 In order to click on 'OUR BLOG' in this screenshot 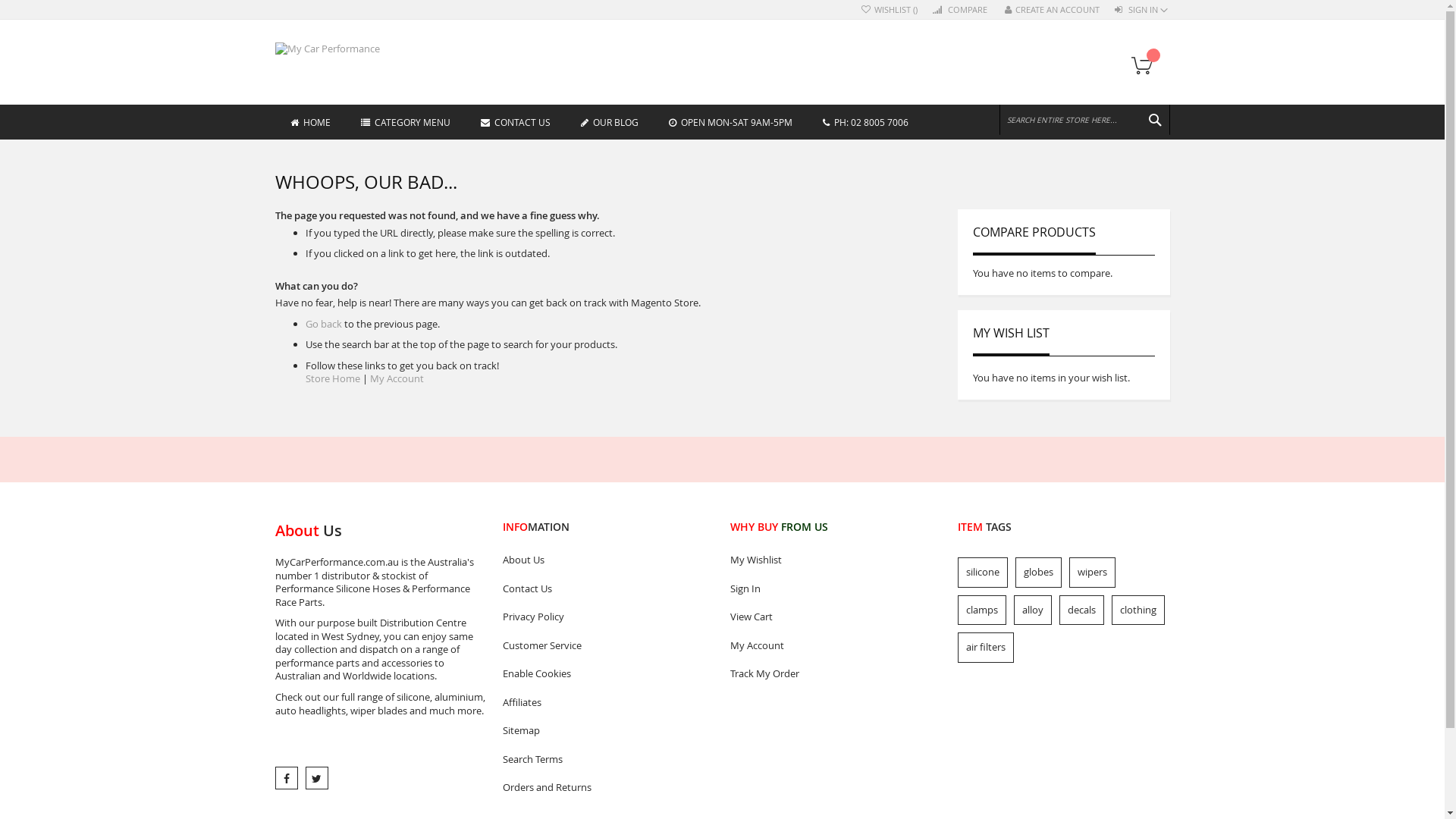, I will do `click(610, 121)`.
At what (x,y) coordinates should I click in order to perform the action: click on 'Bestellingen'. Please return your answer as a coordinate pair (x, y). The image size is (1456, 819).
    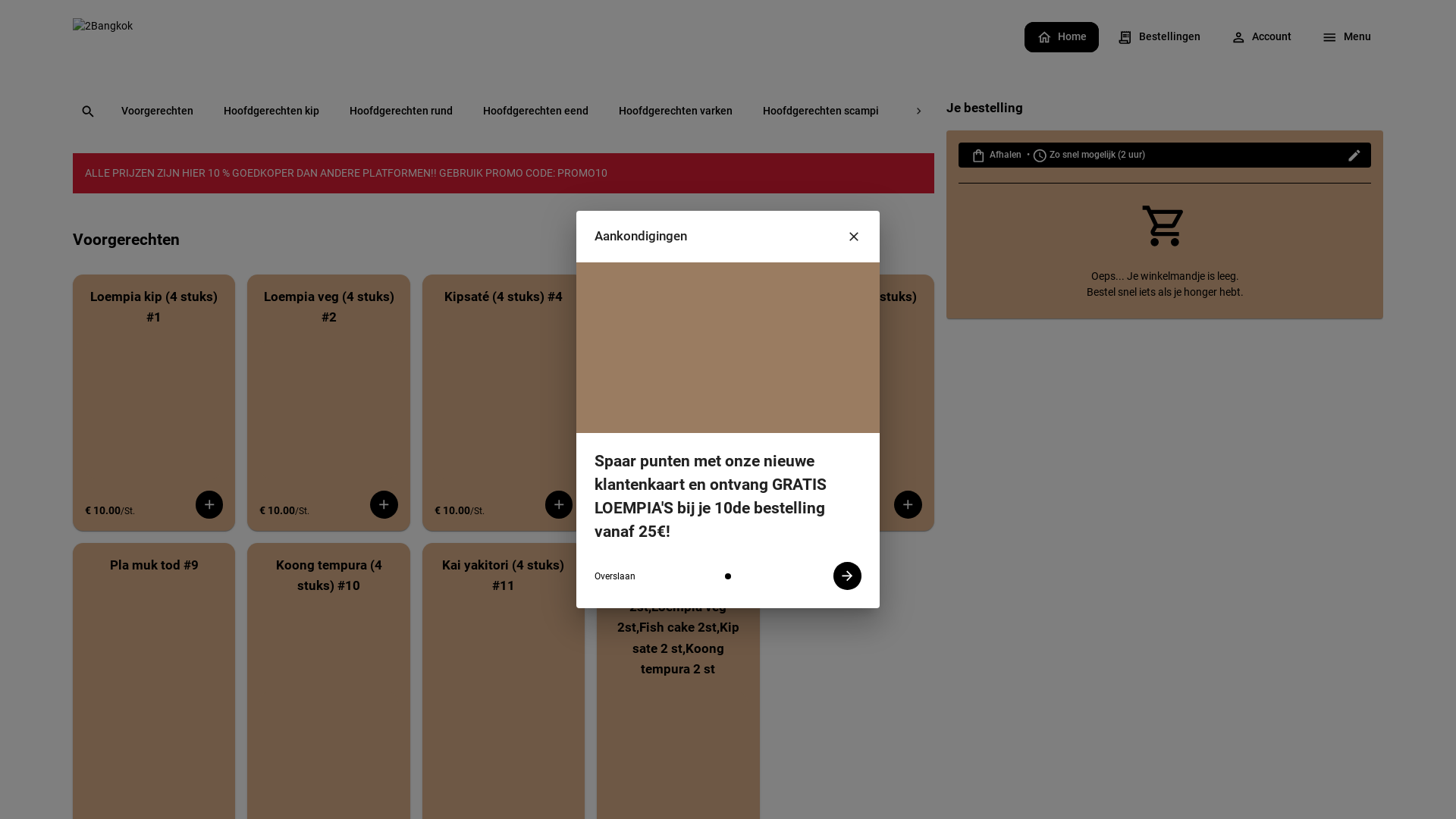
    Looking at the image, I should click on (1105, 38).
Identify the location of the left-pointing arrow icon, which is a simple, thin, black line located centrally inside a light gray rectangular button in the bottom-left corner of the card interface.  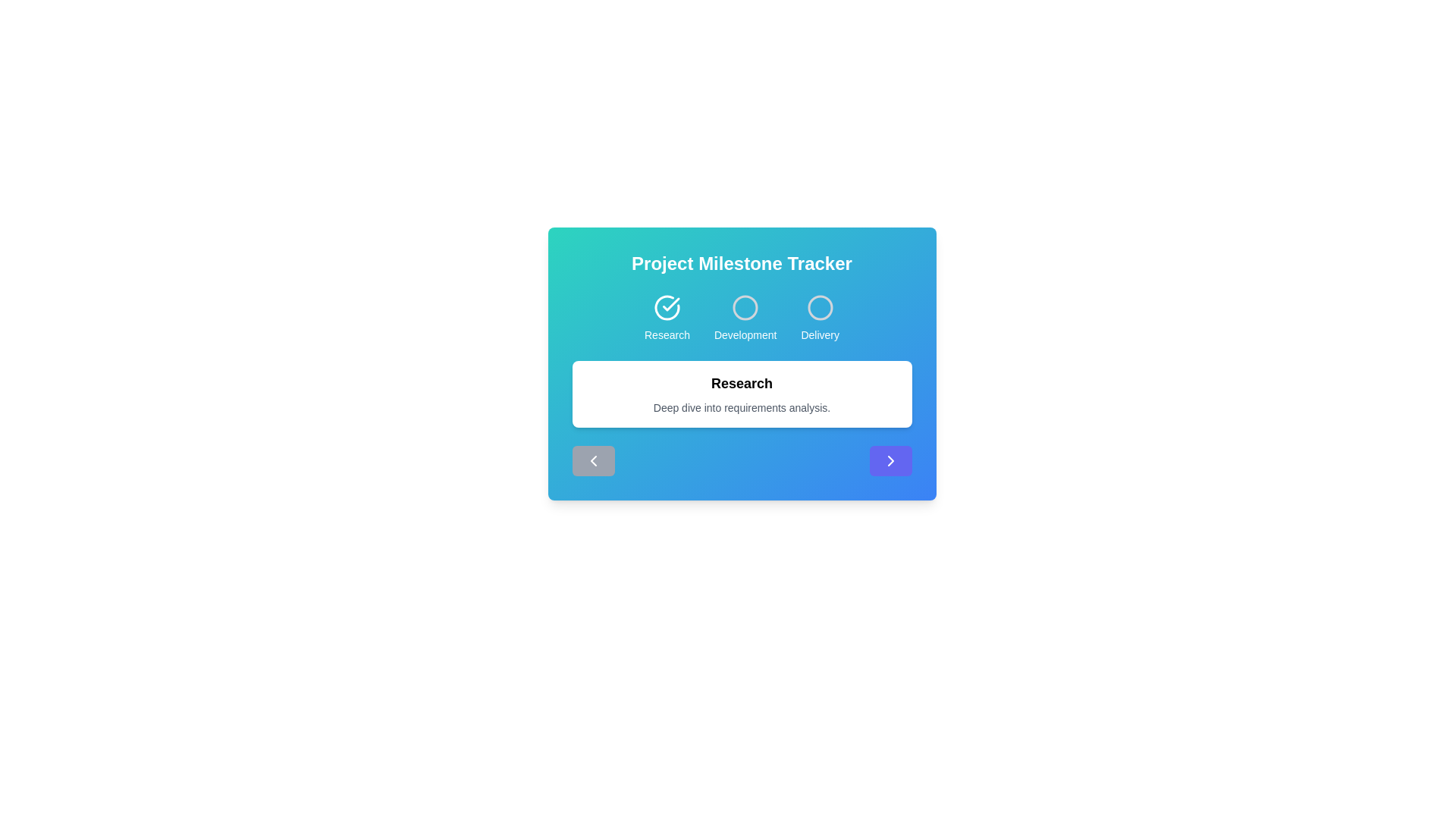
(592, 460).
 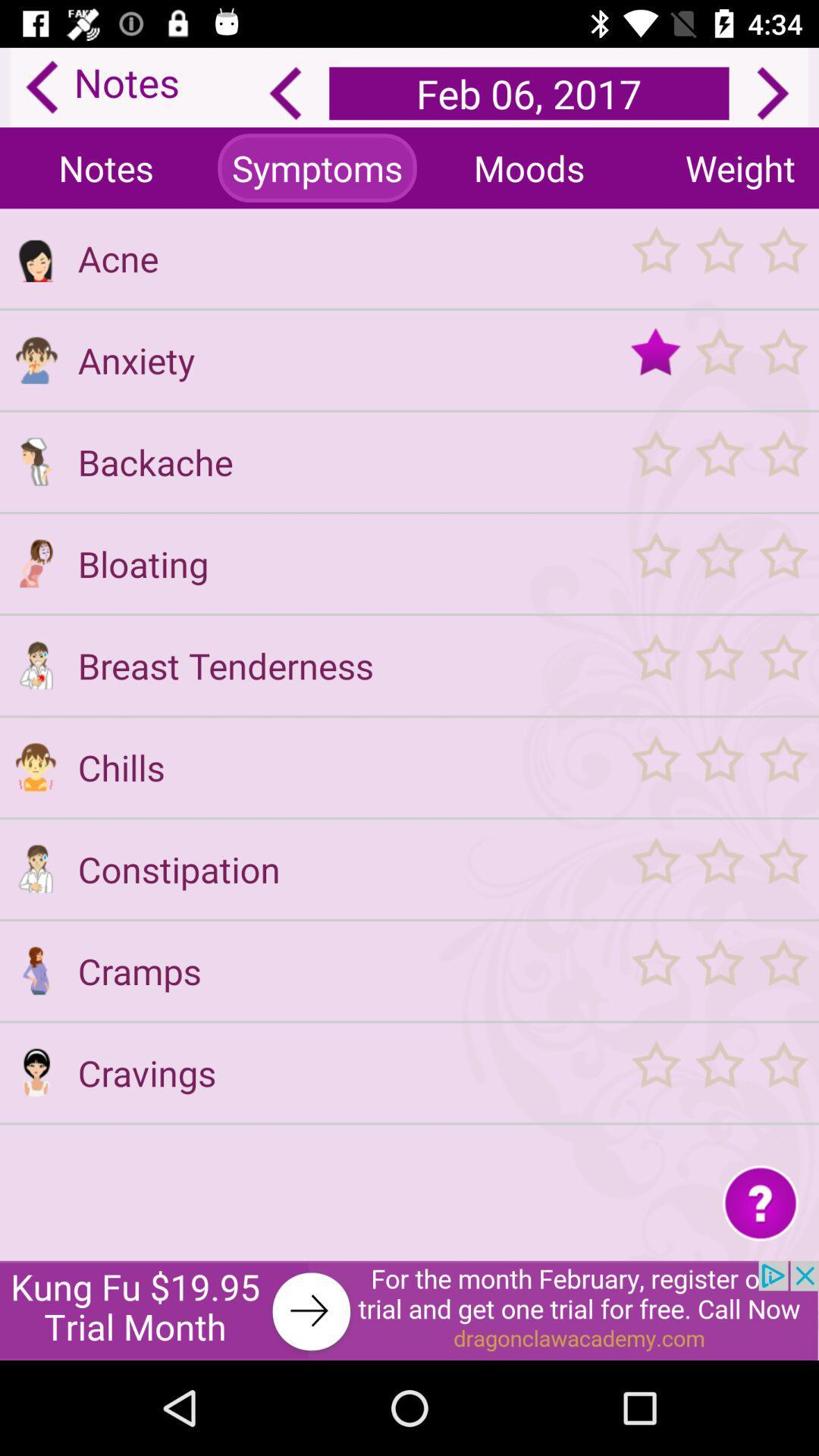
++++++++++
* [Problem requirements]:
Identify each line of the items above that contains the word "image", and copy those lines in full.

* [In response]:
At what (x,y) coordinates should I click in order to perform the action: click on 'Bestellingen'. Please return your answer as a coordinate pair (x, y). The image size is (1456, 819).
    Looking at the image, I should click on (1105, 38).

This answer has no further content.